No hay gritos en mi mente. No hay caos. El infierno que habita en mí no arde.
No tiene llamas, ni azufre, ni fuego. Mi infierno es blanco.
Frío. Silencioso. Un páramo helado donde el eco de los pensamientos se pierde entre ventiscas de recuerdos rotos.
Aquí, los demonios no rugen. Susurran... Como la nieve que cae en la madrugada sin que nadie la escuche. Como el viento que se cuela por las grietas y congela lentamente los huesos.
No tienen ojos, ni bocas, ni cuerpos deformes. Son ideas. Son frases. Son cicatrices disfrazadas de pensamientos lógicos. Son decepciones con vida propia. Son memorias que dejaron de ser pasadas para volverse permanentes. Los pensamientos negativos no llegan como tormentas. Se filtran. Se deslizan entre palabras sueltas, entre pausas, entre vacíos.
Te rodean cuando menos lo esperas. Te abrazan con una calma tan cruel,
que uno confunde resignación con paz.
Yo ya no distingo entre lo que pienso y lo que me hicieron pensar.
Ya no sé si la distancia que pongo con los demás es protección o condena.
No sé si este muro que construí me cuida o me entierra vivo. Porque ya no espero nada. Y eso, aunque suene triste, también es descanso.
Los pensamientos con garras no desgarran de golpe. Van arañando despacio, día tras día, hasta que lo que eras se convierte en una sombra.
No fue un solo abandono. Fueron muchos. No fue una traición. Fueron pequeñas deslealtades acumuladas, como copos cayendo uno sobre otro
hasta cubrirlo todo. Cada promesa rota dejó una grieta. Cada ausencia sin explicación, una herida. Cada mirada vacía, una cicatriz. Y los demonios las encontraron. Las recorrieron con sus dedos invisibles, las nombraron,
y las usaron como puertas para quedarse.
“No vuelvas a confiar.”
“Los que dicen amarte lo hacen hasta que no les sirves más.”
“Nadie piensa en ti cuando se apagan las luces.”
Y yo los escuché. Porque lo que decían… tenía sentido. Porque la esperanza me falló más veces que el miedo. Y el cariño, más veces que la soledad.
Ahora, cada vez que alguien se acerca, los pensamientos se despiertan.
Se adelantan. Anticipan la caída. Reescriben las intenciones ajenas. Ya no veo gestos, veo motivos ocultos. Ya no veo afecto, veo plazos de expiración.
Ya no veo compañía, veo posibles desilusiones.
Y no es odio. Es hábito. Es sistema de defensa. Porque me dolió demasiado esperar, y recibir frío. Me dolió demasiado mostrarme, y ser ignorado.
Me dolió tanto confiar, que ya no lo intento. Los demonios ya no son visitantes. Son residentes. No viven en mi cabeza. Son mi cabeza. Y en las noches largas, cuando todo está en silencio y el mundo parece ajeno,
ellos se sientan conmigo. No para destruirme. Para recordarme. Para repasar todo lo que fui y todo lo que dejé de ser.
No hay violencia en sus palabras. Solo una lógica gélida, perfecta, irrefutable. Una narrativa tan pulida, que cualquier intento de esperanza se rompe como cristal bajo el hielo.

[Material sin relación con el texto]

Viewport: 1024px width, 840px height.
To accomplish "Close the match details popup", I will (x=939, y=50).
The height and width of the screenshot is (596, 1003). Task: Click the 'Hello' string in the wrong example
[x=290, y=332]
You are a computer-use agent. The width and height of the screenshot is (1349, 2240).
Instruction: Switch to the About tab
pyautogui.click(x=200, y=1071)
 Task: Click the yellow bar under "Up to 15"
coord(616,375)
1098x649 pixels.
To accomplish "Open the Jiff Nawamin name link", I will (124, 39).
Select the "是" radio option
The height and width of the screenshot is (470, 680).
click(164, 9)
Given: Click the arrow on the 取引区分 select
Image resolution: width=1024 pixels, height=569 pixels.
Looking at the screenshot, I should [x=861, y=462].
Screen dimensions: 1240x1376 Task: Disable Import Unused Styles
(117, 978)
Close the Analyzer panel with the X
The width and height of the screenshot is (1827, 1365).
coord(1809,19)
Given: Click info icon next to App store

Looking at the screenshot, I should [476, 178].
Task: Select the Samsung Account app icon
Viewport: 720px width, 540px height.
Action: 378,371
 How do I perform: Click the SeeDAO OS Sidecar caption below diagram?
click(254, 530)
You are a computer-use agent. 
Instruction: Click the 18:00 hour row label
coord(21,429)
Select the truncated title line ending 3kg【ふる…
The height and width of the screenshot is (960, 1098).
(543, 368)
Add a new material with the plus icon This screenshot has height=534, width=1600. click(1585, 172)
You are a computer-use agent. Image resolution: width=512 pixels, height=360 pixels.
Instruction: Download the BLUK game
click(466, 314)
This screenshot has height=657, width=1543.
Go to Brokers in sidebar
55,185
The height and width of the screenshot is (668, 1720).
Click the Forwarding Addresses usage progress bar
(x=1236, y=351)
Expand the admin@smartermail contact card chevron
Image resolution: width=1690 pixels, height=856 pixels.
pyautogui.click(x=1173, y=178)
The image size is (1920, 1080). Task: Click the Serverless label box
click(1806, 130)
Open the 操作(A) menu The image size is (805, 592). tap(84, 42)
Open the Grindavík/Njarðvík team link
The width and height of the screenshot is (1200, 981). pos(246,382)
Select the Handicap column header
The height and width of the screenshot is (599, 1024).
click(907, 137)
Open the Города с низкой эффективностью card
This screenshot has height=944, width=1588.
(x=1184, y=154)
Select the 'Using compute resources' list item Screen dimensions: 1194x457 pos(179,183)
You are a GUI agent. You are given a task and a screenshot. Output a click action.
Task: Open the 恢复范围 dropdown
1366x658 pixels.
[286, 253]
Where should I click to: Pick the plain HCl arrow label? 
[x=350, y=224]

Me he convertido en un lugar inhabitable.
Un cuarto cerrado sin ventanas, con paredes hechas de decepción y aire que congela al respirar. Y aún así… yo vivo aquí. Camino por dentro de mí como quien cruza un cementerio de versiones pasadas. Cada pensamiento un epitafio. Cada recuerdo una tumba.
Y los demonios, mis únicos compañeros, los únicos que no se fueron,
vigilan cada rincón como si cuidaran un reino helado donde ya no crece nada, ni siquiera el dolor. Porque cuando todo es hielo, ya nada duele. Solo entumece. Solo calla. Solo permanece.